A third series will follow them, which is likely to be released yearly from 2025 to 2027. A fourth trilogy is also planned. Sanderson also released a novella in 2016, Mistborn: Secret History.

The first Mistborn trilogy chronicles the efforts of a secret group of Allomancers who attempt to overthrow a dystopian empire and establish themselves in a world covered by ash. The first trilogy was a huge success and it pushed Sanderson to further develop his fictional universe, the Cosmere, which also includes The Stormlight Archive. Set about 300 years after the ending of the first trilogy, the second series is about the exploits of Waxillium Ladrian, a "wild-west Deputy" forced to move into the big city, and starts investigating kidnappings and robberies. The third series will be set in the early computer age with 1980s technology. The main character is planned as a Terris woman who is a computer programmer and Nicroburst; her brother is also planned to be a character. The fourth series is planned to be a space-opera.

Development history 
Sanderson's first idea for Mistborn came while reading the Harry Potter series: He thought it would be interesting to set a story in a world where the "dark lord" triumphed and the "prophesied hero" failed. His second idea, originally unrelated, was to tell a heist story in a fantasy setting, an idea inspired by the Ocean's film series. The idea for the titular mist came while he was driving through mist in Idaho, which he combined with his memories of having once seen Washington National Cathedral lit from the inside. He originally developed feruchemy and allomancy for separate stories before deciding to bring them together in one story.
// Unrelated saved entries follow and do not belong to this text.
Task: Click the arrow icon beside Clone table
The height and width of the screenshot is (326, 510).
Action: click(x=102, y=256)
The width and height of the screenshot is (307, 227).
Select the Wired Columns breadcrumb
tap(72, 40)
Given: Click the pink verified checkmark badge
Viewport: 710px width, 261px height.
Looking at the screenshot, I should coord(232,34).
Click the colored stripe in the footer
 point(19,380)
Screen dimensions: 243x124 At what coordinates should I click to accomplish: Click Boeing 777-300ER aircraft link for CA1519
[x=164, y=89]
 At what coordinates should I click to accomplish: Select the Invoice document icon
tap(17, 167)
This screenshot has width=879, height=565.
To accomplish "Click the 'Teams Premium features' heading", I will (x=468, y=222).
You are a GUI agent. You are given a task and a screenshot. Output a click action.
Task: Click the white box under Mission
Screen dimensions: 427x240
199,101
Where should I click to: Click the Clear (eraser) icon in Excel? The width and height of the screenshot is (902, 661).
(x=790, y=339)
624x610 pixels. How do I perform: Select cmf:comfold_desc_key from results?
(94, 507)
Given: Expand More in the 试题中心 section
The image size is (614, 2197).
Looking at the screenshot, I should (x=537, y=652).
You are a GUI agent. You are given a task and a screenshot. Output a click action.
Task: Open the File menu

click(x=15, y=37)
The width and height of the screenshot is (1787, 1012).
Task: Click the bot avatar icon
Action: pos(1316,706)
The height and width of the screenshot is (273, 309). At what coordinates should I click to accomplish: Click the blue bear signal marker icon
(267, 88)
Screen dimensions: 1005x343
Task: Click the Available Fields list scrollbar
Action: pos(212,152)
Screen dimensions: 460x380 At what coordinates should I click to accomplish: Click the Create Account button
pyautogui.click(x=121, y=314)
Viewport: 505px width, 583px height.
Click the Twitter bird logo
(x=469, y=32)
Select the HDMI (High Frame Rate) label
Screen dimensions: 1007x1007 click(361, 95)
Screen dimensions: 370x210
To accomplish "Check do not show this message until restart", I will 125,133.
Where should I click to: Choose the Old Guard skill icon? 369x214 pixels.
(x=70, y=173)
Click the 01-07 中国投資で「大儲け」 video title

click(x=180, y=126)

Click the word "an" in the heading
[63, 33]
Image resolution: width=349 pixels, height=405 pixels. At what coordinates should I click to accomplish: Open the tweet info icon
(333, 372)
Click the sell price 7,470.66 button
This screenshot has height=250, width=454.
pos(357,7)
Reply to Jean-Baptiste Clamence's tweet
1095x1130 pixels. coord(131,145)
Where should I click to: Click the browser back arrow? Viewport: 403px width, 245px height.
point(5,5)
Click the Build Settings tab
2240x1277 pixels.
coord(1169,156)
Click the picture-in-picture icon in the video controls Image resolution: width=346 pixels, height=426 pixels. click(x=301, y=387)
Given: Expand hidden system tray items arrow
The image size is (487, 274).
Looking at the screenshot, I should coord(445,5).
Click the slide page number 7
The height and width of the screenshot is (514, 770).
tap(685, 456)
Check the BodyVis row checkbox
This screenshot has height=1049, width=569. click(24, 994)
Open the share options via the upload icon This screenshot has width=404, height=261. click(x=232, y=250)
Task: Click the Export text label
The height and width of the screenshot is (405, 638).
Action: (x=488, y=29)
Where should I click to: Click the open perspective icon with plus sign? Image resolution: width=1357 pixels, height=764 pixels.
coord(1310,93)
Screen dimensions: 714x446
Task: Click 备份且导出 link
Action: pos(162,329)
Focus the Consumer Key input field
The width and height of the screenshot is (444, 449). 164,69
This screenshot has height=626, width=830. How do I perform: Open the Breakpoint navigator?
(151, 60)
Sanderson began work on Mistborn: The Final Empire while trying to get his earlier novel Elantris published. After writing two early iterations of Mistborn, he shifted his focus to his Stormlight Archive series, but chose to delay its publication in favor of completing the Mistborn series, which he thought would serve as a better follow-up to Elantris.

Publication and future 
The original trilogy published by Sanderson was the first in what he used to call a "trilogy of trilogies." Sanderson planned to publish multiple trilogies all set on the fictional planet Scadrial but in different eras: the second trilogy was to be set in an urban setting, featuring modern technology, and the third trilogy was to be a science fiction series, set in the far future. However, this structure changed with the release of The Alloy of Law, which began a new series set between the first trilogy and the planned second trilogy. After some confusion, Sanderson decided to refer to the overall series in terms of four eras, with Era One being the first trilogy, Era Two being the four books starting with The Alloy of Law, and Eras Three and Four being the other planned trilogies.

Setting
The series primarily takes place in a region on the planet of Scadrial. The events of Era One primarily take place in Classical Scadrial, specifically within the Final Empire, while Era Two and beyond take place in Post-Catacendre Scadrial.

Prehistory 
Preservation and Ruin are the two opposing gods of the Mistborn world, Scadrial. They are described as Shards of Adonalsium; fragments of the power of creation. Preservation and Ruin agree to a pact, with an initial stalemate between them, each aware that only together could they create and achieve their separate goals while knowing they would never gain complete final satisfaction. Preservation could not keep things perfect and unchanging and Ruin could not destroy completely. Ruin is of destruction, without malice, but intent on reducing everything to the molecular level. Imprisoned by Preservation in an attempt to prevent Ruin from destroying the world, Ruin's consciousness was trapped by the Well of Ascension and kept mostly impotent. Ruin's remaining strength enables it with small powers to alter writing and Feruchemical Memories, but it cannot alter writing inscribed in metal or normal memories. It was Preservation that wanted to create life on Scadrial, but needed Ruin's help to do so. In exchange for Ruin's help, Preservation promised that Ruin would be allowed to destroy everything one day. However, after they had succeeded in creating the world, Preservation reneged on its bargain and sacrificed a significant portion of its power to create the Well of Ascension as a prison for Ruin, thus preventing the destruction of the world.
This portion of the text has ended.